I was at a bar. The girl said, "Sex, sex, free sex tonight," when she really said, "663629."

There was a kid crying. I asked him where his parents were. He cried more. Orphanages are really fun to work at.

I think I would like a job cleaning mirrors. It's just something I could really see myself doing.

Every time you feel lucky to have your mother in your life, what should you tell her?

I really hit the mother lode with you!

I saw two really tall guys. I walked up and said, "I didn't know we still have the Twin Towers!"

Why is the Rubik’s cube record holder always American?

Because Americans are really good at separating colors.

I dated a girl, and I didn’t know she was previously in an abusive relationship.

I thought she just REALLY hated high-fives.

I just got my doctor's test results and I'm really upset about it. Turns out, I'm not gonna be a doctor.

Not a joke but there's nowhere else to post this, (mainly this post is for the broke people without a gym). Did you know that the body can't tell if you're using weights? So lifting weights are optional.

Some beginner workouts without weights for like really weak people:

1. Sit-ups 10 reps 2. Push-ups 20 per reps 3. Squats 10 per reps 4. Crunches 10 per reps

Pilot: So Kobe, it seems like you’re not going to make it to your destination in time, so I’m going to put it on autopilot so I can find a place to fill with gas.

Kobe: Take us to the side of that mountain at full speed. I don’t really want to go to the event anymore.

I met a girl that was 6'5" and she fell on 9/11 and broke her arm. She really said "oh snap" like a twin tower.

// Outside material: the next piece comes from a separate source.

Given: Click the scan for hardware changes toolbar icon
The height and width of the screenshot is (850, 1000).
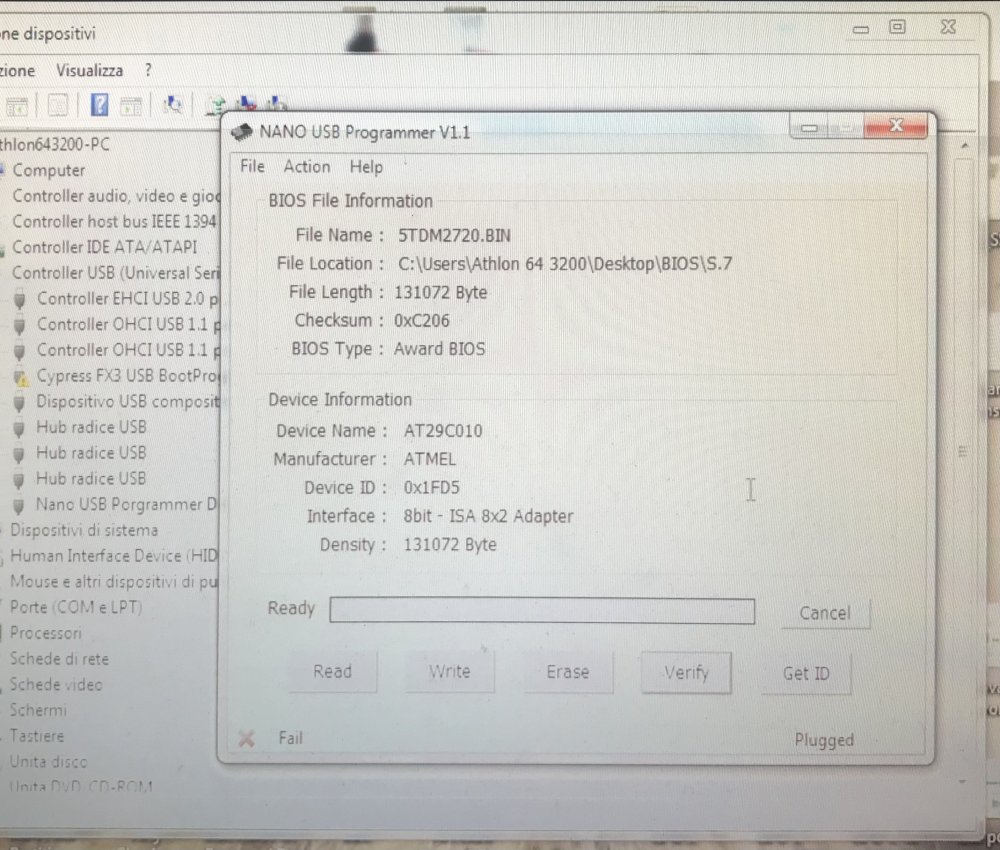Looking at the screenshot, I should [174, 103].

I know you don't like me, and that implies you need better taste.

I'm not an astronomer, but I'm pretty sure the Earth revolves around the sun... not you.

I'd give you a nasty look, but it seems like you've already got one.

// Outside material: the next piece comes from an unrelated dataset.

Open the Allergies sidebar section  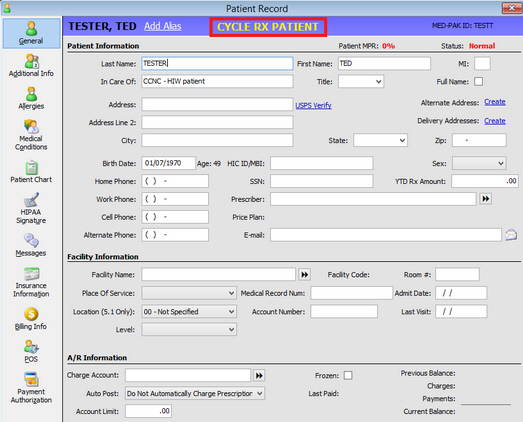coord(31,98)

Your birth certificate should be rewritten as a letter of apology.

You haven't changed since the last time I saw you. You really should.

A few days after her husband’s death, a widow accidentally receives an email from a man waiting for his wife in Spain.

The email reads: "Dearest Wife, just got checked in. Everything [is] prepared for your arrival tomorrow. P. S. It’s really hot down here!"